添加百度OCR支持，更新OCR源选择和设置界面

2026-02-20 01:09:46 +08:00 · 2025-08-03 00:19:09 +08:00
parent aef6e2abef
commit 6afe56c816
7 changed files with 480 additions and 31 deletions
--- a/models/baidu_ocr.py
+++ b/models/baidu_ocr.py
@@ -0,0 +1,177 @@
+import base64
+import json
+import time
+import urllib.request
+import urllib.parse
+from typing import Generator, Dict, Any
+from .base import BaseModel
+
+class BaiduOCRModel(BaseModel):
+    """
+    百度OCR模型，用于图像文字识别
+    """
+    
+    def __init__(self, api_key: str, secret_key: str = None, temperature: float = 0.7, system_prompt: str = None):
+        """
+        初始化百度OCR模型
+        
+        Args:
+            api_key: 百度API Key
+            secret_key: 百度Secret Key（可以在api_key中用冒号分隔传入）
+            temperature: 不用于OCR但保持BaseModel兼容性
+            system_prompt: 不用于OCR但保持BaseModel兼容性
+            
+        Raises:
+            ValueError: 如果API密钥格式无效
+        """
+        super().__init__(api_key, temperature, system_prompt)
+        
+        # 支持两种格式：单独传递或在api_key中用冒号分隔
+        if secret_key:
+            self.api_key = api_key
+            self.secret_key = secret_key
+        else:
+            try:
+                self.api_key, self.secret_key = api_key.split(':')
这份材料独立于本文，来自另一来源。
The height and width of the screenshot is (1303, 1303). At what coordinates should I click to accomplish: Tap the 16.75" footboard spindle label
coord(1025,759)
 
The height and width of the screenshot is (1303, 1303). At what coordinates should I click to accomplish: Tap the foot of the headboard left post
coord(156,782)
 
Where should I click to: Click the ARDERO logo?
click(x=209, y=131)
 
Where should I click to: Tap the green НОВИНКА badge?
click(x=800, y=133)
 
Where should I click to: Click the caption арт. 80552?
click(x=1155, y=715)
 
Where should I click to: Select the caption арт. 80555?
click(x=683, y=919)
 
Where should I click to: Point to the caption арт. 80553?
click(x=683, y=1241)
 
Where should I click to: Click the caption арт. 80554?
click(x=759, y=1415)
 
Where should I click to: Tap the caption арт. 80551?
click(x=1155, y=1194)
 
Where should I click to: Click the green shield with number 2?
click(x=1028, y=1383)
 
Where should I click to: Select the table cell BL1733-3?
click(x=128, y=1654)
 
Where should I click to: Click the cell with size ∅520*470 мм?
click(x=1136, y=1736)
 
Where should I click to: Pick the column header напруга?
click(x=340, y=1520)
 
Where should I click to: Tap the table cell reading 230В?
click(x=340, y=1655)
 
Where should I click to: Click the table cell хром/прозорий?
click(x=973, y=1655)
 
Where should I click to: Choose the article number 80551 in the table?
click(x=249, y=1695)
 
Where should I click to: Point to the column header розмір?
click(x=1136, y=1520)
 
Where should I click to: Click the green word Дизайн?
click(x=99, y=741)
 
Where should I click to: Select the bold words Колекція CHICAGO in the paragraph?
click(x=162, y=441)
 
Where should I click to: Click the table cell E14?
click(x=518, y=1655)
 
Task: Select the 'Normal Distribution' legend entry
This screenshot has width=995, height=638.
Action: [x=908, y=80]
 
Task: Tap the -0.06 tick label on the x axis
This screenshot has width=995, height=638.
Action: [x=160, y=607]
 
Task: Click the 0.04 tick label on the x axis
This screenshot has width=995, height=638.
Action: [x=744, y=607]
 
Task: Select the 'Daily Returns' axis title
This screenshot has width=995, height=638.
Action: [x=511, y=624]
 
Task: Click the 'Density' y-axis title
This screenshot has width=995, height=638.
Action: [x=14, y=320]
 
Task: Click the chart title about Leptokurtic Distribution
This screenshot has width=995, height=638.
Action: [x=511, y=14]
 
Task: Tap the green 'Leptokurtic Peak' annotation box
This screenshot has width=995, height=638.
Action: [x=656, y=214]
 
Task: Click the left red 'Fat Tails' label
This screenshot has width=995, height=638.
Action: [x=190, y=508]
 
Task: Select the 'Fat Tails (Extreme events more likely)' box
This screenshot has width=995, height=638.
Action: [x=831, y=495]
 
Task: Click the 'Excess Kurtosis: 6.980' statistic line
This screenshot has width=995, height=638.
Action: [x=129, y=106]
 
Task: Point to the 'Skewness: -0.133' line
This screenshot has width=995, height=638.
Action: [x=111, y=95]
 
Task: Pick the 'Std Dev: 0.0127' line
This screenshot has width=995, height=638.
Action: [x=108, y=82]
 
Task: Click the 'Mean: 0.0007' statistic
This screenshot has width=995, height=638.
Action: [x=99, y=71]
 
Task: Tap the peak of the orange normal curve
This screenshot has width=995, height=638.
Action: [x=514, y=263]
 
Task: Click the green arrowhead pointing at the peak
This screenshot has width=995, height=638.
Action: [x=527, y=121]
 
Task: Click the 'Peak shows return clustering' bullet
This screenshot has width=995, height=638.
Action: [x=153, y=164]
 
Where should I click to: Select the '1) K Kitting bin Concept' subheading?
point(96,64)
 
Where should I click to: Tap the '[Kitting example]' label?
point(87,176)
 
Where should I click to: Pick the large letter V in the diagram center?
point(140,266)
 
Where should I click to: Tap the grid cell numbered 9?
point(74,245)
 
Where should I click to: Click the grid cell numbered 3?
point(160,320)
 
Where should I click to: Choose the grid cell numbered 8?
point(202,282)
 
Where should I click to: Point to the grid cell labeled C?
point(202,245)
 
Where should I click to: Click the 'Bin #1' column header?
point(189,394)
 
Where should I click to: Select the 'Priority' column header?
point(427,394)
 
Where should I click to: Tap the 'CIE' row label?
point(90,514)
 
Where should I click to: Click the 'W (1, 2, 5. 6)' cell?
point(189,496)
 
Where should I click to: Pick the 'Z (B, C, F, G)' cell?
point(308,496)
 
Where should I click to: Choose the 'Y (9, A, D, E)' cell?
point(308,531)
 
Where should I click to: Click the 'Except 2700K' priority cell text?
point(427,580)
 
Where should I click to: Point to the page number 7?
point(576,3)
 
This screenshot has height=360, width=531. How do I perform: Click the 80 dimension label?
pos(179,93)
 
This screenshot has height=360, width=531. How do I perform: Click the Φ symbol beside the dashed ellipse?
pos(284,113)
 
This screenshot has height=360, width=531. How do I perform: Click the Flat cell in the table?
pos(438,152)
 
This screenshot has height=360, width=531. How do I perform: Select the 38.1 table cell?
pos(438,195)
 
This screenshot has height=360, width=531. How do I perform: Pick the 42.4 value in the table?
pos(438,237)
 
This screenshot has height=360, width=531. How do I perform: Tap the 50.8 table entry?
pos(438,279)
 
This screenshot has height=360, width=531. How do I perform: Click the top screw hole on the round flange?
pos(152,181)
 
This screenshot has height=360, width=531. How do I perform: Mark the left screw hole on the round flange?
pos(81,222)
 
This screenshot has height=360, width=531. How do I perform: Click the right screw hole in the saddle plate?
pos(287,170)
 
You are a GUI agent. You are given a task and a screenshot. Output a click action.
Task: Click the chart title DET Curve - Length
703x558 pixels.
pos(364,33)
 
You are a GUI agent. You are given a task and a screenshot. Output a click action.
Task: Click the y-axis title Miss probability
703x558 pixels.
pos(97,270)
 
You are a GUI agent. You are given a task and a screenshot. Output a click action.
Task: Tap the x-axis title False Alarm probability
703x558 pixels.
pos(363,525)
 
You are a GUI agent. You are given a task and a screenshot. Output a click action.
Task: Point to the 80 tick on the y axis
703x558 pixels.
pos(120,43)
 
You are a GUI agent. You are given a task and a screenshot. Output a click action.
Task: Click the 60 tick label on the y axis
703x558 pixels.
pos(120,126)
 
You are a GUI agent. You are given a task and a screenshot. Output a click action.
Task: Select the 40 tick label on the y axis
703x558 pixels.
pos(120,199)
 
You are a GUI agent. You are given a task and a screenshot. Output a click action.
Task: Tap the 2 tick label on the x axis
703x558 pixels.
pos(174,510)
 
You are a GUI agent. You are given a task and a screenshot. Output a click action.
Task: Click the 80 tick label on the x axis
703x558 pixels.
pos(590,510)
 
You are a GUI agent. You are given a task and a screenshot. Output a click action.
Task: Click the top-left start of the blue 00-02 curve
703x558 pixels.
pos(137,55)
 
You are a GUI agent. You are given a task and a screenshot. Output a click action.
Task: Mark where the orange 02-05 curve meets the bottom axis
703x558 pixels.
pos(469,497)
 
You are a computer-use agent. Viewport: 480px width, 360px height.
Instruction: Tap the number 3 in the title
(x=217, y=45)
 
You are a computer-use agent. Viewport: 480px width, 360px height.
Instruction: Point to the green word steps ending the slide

+            except ValueError:
+                raise ValueError("百度OCR API密钥必须是 'API_KEY:SECRET_KEY' 格式或单独传递secret_key参数")
+        
+        # 百度API URLs
+        self.token_url = "https://aip.baidubce.com/oauth/2.0/token"
+        self.ocr_url = "https://aip.baidubce.com/rest/2.0/ocr/v1/accurate_basic"
+        
+        # 缓存access_token
+        self._access_token = None
+        self._token_expires = 0
+    
+    def get_access_token(self) -> str:
+        """获取百度API的access_token"""
+        # 检查是否需要刷新token（提前5分钟刷新）
+        if self._access_token and time.time() < self._token_expires - 300:
+            return self._access_token
+        
+        # 请求新的access_token
+        params = {
+            'grant_type': 'client_credentials',
+            'client_id': self.api_key,
+            'client_secret': self.secret_key
+        }
+        
+        data = urllib.parse.urlencode(params).encode('utf-8')
+        request = urllib.request.Request(self.token_url, data=data)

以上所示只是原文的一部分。